Photo: Rachel Luna (Getty Images)

We don’t envy the producers of CBS All Access’ upcoming adaptation of Stephen King’s beloved apocalyptic novel The Stand; not only is it one of King’s most fervently read books, but just thinking about the casting on this thing is one hell of a headache. To put it bluntly, King’s book has a veritable fuck-ton of characters, even after weaponized superflu Captain Trips is done slicing its way through 99 percent of the human population. Now the net of speculation for who might show up in the series is getting even wider, as Deadline reports that James Marsden is in talks to star as everyman hero Stu, the part played by Gary Sinise in the 1994 TV version of the book.
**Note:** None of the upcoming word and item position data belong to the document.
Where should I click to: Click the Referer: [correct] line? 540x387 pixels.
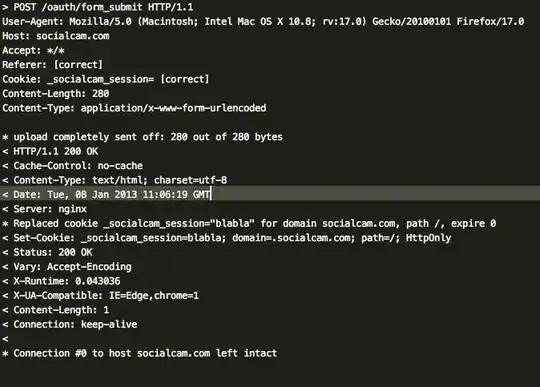52,65
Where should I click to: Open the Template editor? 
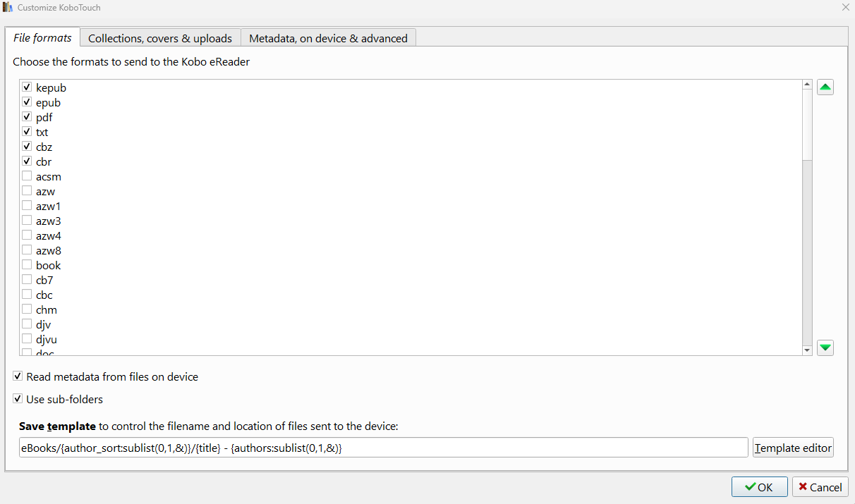coord(793,448)
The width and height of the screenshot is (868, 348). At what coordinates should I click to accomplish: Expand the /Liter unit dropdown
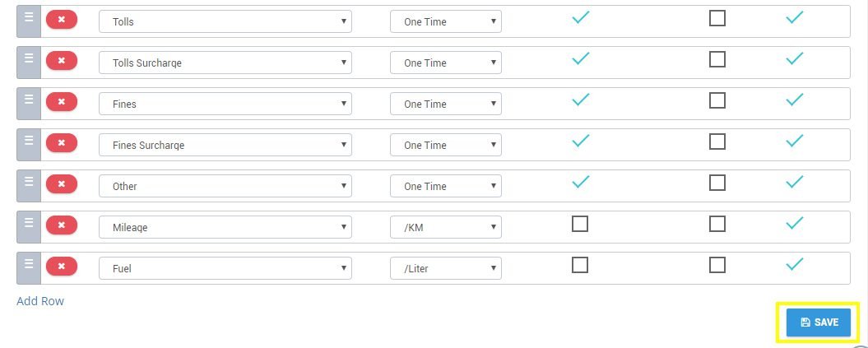point(446,268)

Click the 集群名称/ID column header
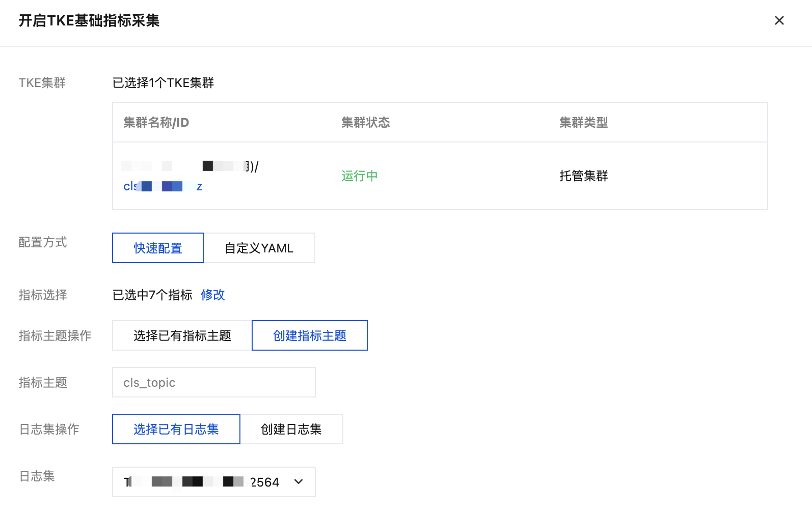[156, 123]
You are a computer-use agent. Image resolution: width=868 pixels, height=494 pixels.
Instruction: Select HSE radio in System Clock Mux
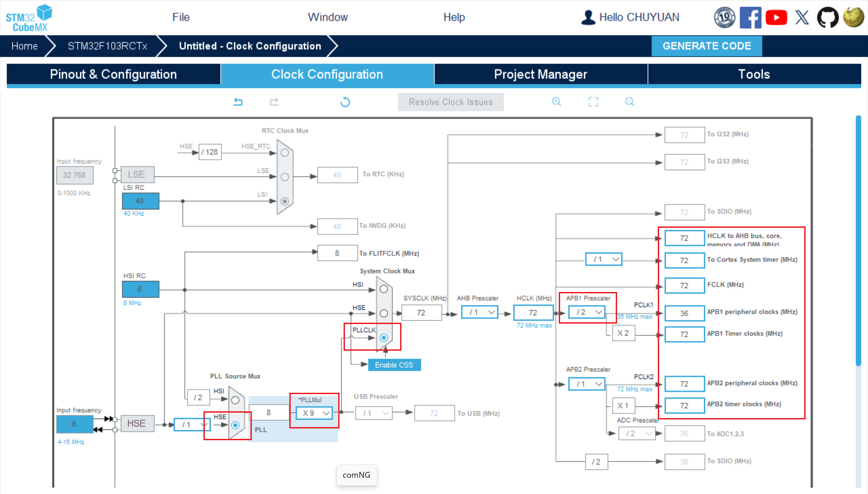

That’s actually pretty phenomenal casting, for reasons that will be slightly difficult to parse without seeming undiplomatic or mean on Marsden’s account. Let’s just say that, as written, Stu is mostly intended to be a decent, not especially exciting substrate for the events of the novel to happen to, rather than a real dynamic character—and then note that the guy who spent the 2000s playing the X-Men’s Cyclops, and the guy Lois Lane married because her top pick was off screwing around in space, might be distinctly well-suited for the part. Marsden finds himself in good company, at least; with nothing official, the guessed-at casting has also included Whoopi Goldberg as the heroic Mother Abigail, Amber Heard as doomed bride of Satan Nadine, and—bizarrely—56-year-old Greg Kinnear as retiree Glen, a part that Ray Walston played when he was pushing 80 way back in 1994.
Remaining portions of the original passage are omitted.